- TEXT SHOWN:
--------------------

Apple should place access from new devices on a 24 hour delay unless the email is acknowledged. That way you can stop people from stealing your data instead of reacting after the fact.
What's the email address for these alerts? I received one but it was unlike any email from Apple I'd received. Reading this post, the email wasn't too dissimilar. I wish Apple would be more clear with not only security protocols regarding iCloud, but with the service itself to customers who signup when they purchase a device or Mac.
Way back in the day, when I was a wee lad, selling .Mac's with system purchases I would spend 15-20 minutes with clients on setting it up and explaining all the services. I feel as though since it's free, there aren't enough [educated] floor specialists taking the time. While waiting in line this summer, I helped a customer who just purchased a 5S, no one told her she should create a current iCloud backup to restore before switching devices, losing her a lot of current info. She didn't even know she had backups! I spent an hour with her as no one was able or wanted to assist her, and that's bad service.
Better retail customer service for iCloud accounts would lead to fewer people coming to the bar for help and less crowding. My mother and her friends (in their late 60's and 70's) understand how it works once they are walked through it. Most don't and some use non-iCloud accounts, which means they don't get the full services offered. It's a mess but it's primarily a mess because retail first responders aren't addressing it as it's a free service and not counted towards their sales UPT's and bottom line.
Once helped a woman who got a fake "please update your Apple ID info" phishing email. The link was to a website that looked a lot like appleid.apple.com. Both the site and email were pretty good fakes.
So I opened the link. It had a login form and when you "logged in" it asked for EVERYTHING: Address, Social Security, phone numbers, credit card numbers, Bank Account info -- including bank login, account and routing numbers (!) -- everything.
I said to her, "You didn't fill this out...right?" She said, "Oh yes, I filled it all out. I thought Apple needed this info." I didn't know whether to laugh or cry. I told her this was all fake, this was a scam and Apple would NEVER ask for this information. I showed her how if you clicked the "From" name in the email, it was actually some weird, definitely non-Apple domain. I showed her that the website address was NOT at apple.com, and that you could put any gibberish in the login fields and it would work. Told her never to click on links in an email and I said "If a stranger on the street walked up to you and said they were from the bank and needed all your account info, would you blindly trust that they were from the bank and give it to them? Of course not."
Of course she freaked out and said she was going to the airport right afterwards to fly to Europe for a month. I told her to call her banks immediately, I helped her change all her passwords right there before she left, I said keep a very close eye on your accounts now and immediately report anything.
The lesson to take away here is that there are a LOT of people like that woman -- seemingly intelligent people that can be totally clueless. That's why security should rely on the user as little as possible. People are dumb and cannot be expected to manage their own security (even though they should). These emails are good, but most people will get hundreds of them (every time they log in) and eventually just ignore them, like they do with the Facebook ones.
I don't have the answer but I hope we'll see more security improvements going forward.

--------------------

- DATASET RECORDS:
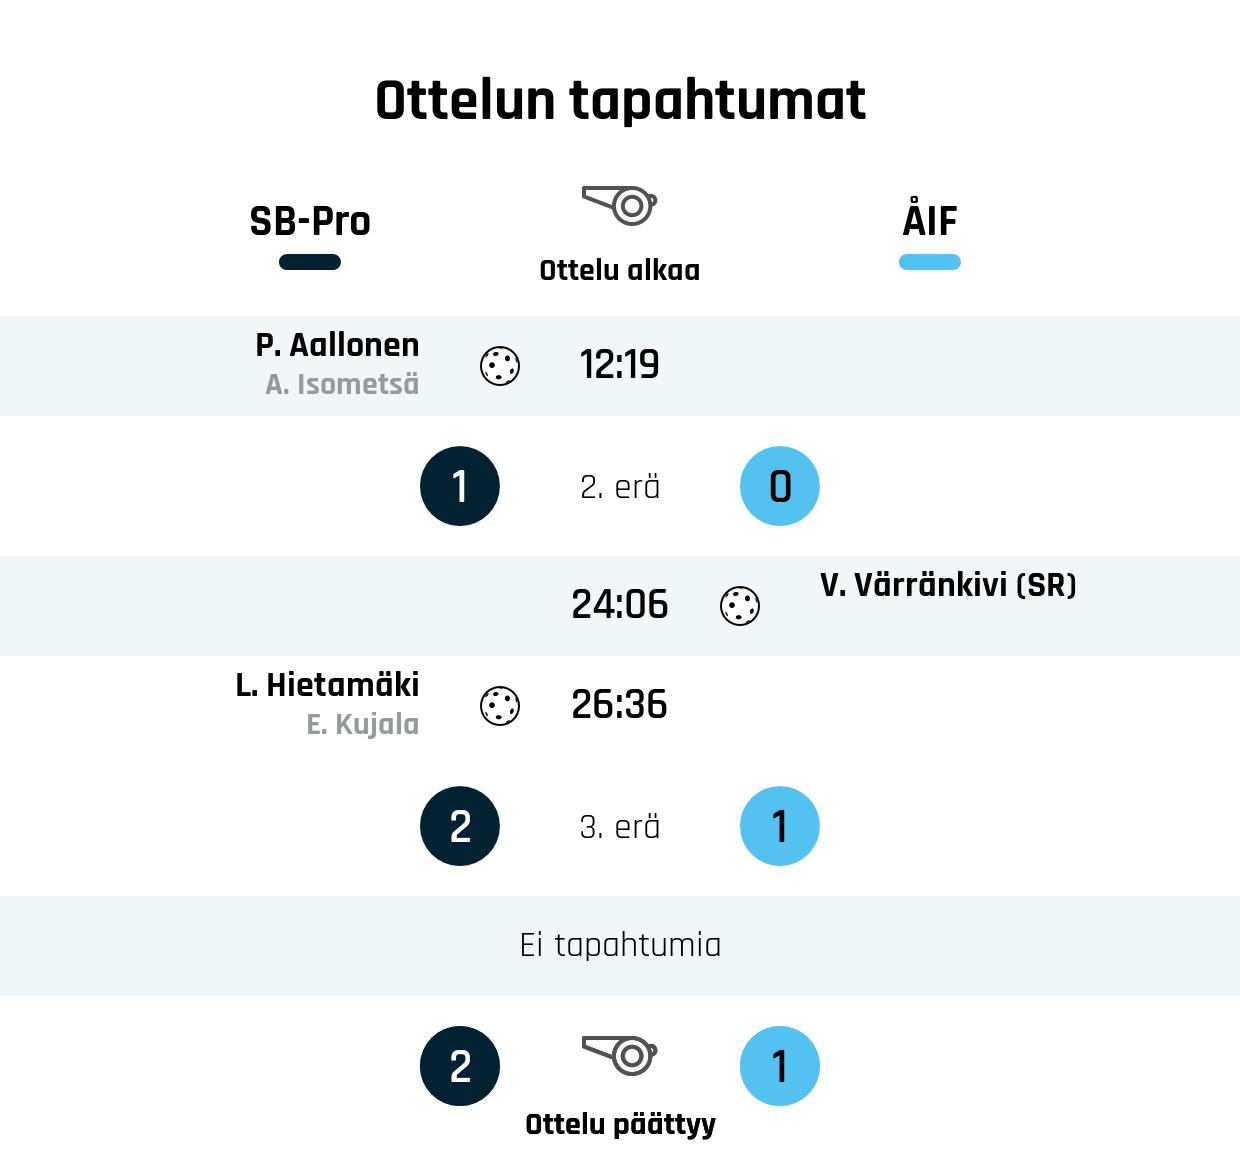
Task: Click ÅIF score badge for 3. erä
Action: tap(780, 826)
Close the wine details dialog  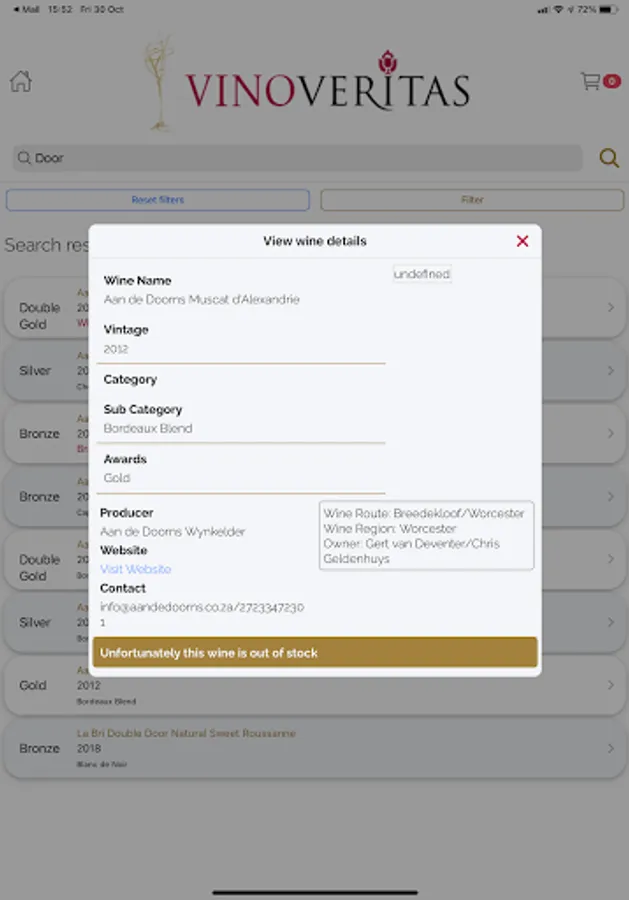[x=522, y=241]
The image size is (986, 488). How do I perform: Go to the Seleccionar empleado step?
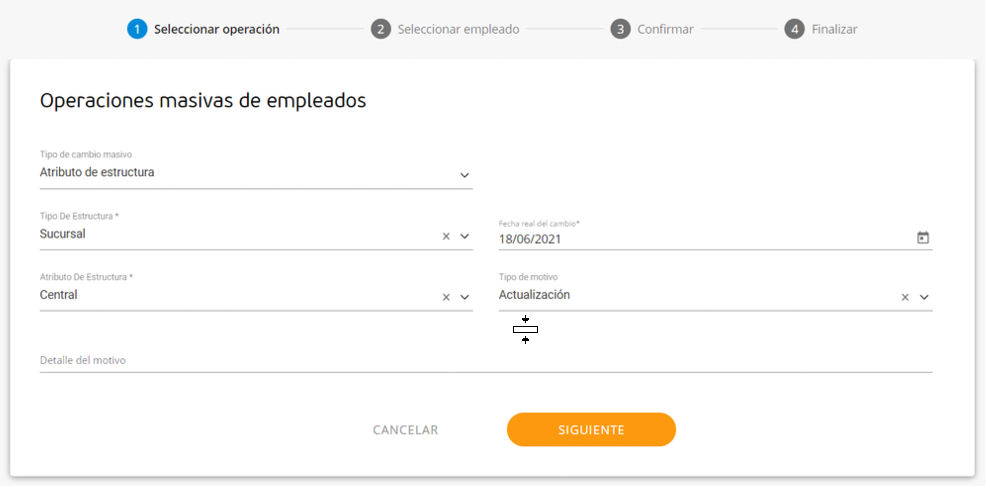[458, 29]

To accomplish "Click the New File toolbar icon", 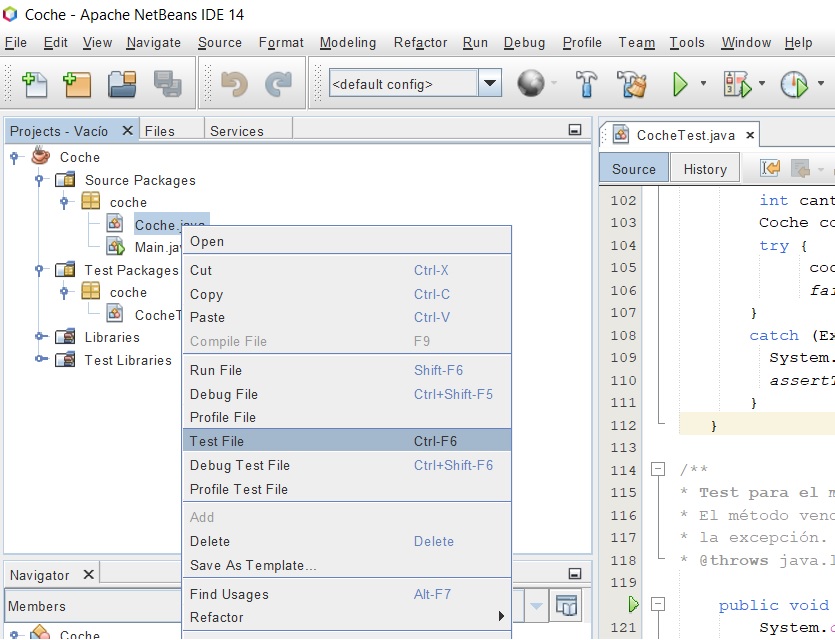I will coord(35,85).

--------------------

In the comments on Apple account security, where did the woman who filled out the phishing form say she was going right afterward?

- TASK SOLUTION: She was going to the airport to fly to Europe for a month.